Exactly what I'm looking for.
> Perhaps your final remark is tongue-in-cheek?
Perhaps it's taken out of context :-)
It was in a reply to Edward Kmett and was a copy of something Edward
had said, with existentials exchanged for universals. I was aiming to
make the point that if the inability to find a witness is not
interesting, then the inability to find a counterexample is also not
interesting. Since many of us may think we have learned something
useful about a program when QuickCheck or SmallCheck fails to find a
counterexample of a universal claim, perhaps we should reason
contrapositively and agree that we have also learned something useful
if QuickCheck or SmallCheck fails to find a witness of an existential
claim. In other words, I was disagreeing with Edward.

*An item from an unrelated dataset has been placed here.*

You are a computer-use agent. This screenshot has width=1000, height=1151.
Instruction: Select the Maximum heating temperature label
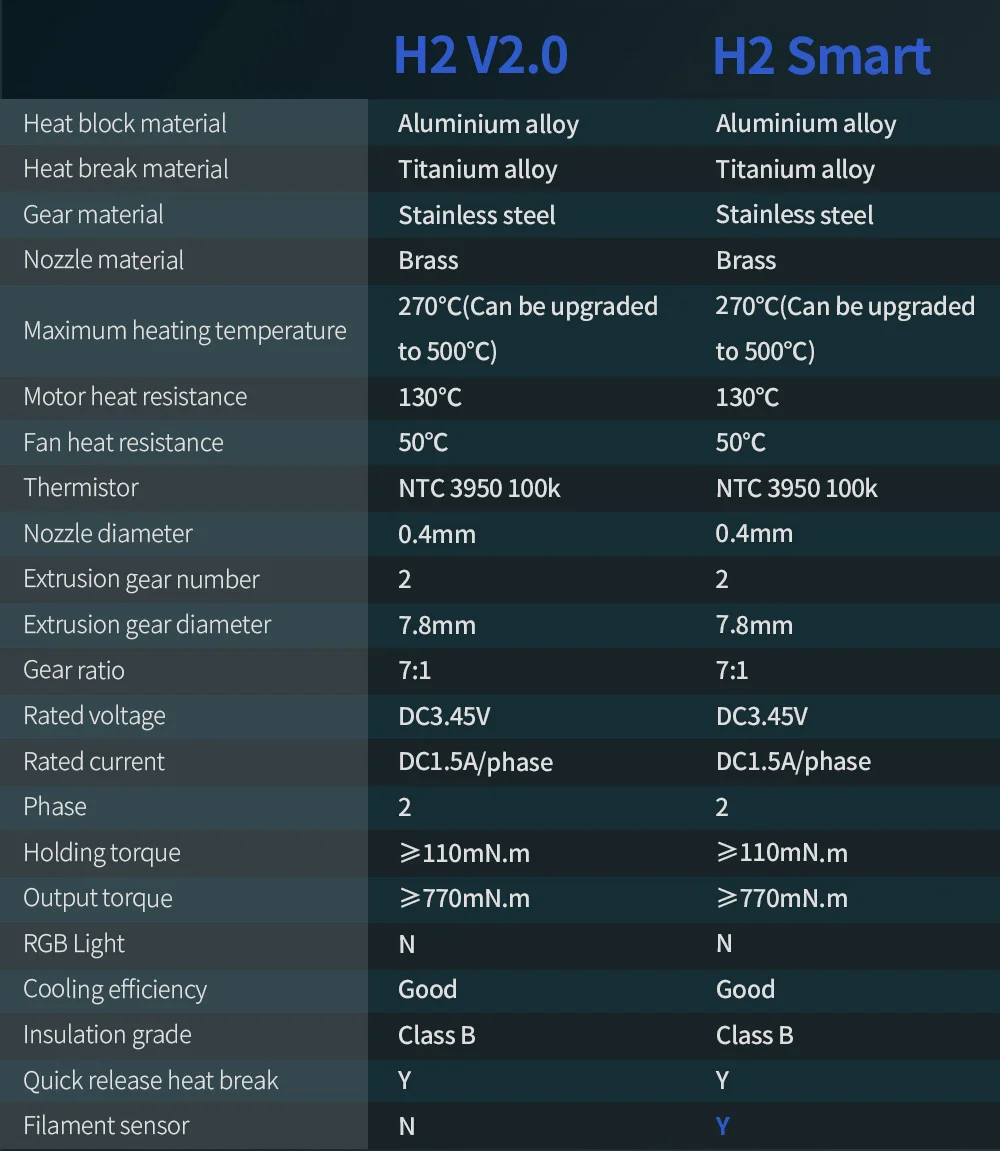pyautogui.click(x=185, y=330)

Way too
> I agree the question of what "passed 100 tests" tells you is
> tricky; but it isn't "nothing".
I agree violently on both points :-)
> Anyway, in SmallCheck knowing that any witness could only be beyond the
> search depth does tell you something (eg. the expected witness might be
> a position in a list where the search depth is the length of the list).
Now if only I could find time to adapt QuickCheck and/or SmallCheck to
generate unit tests for C code (I'm currently teaching C and assembly
language) I would be one happy camper!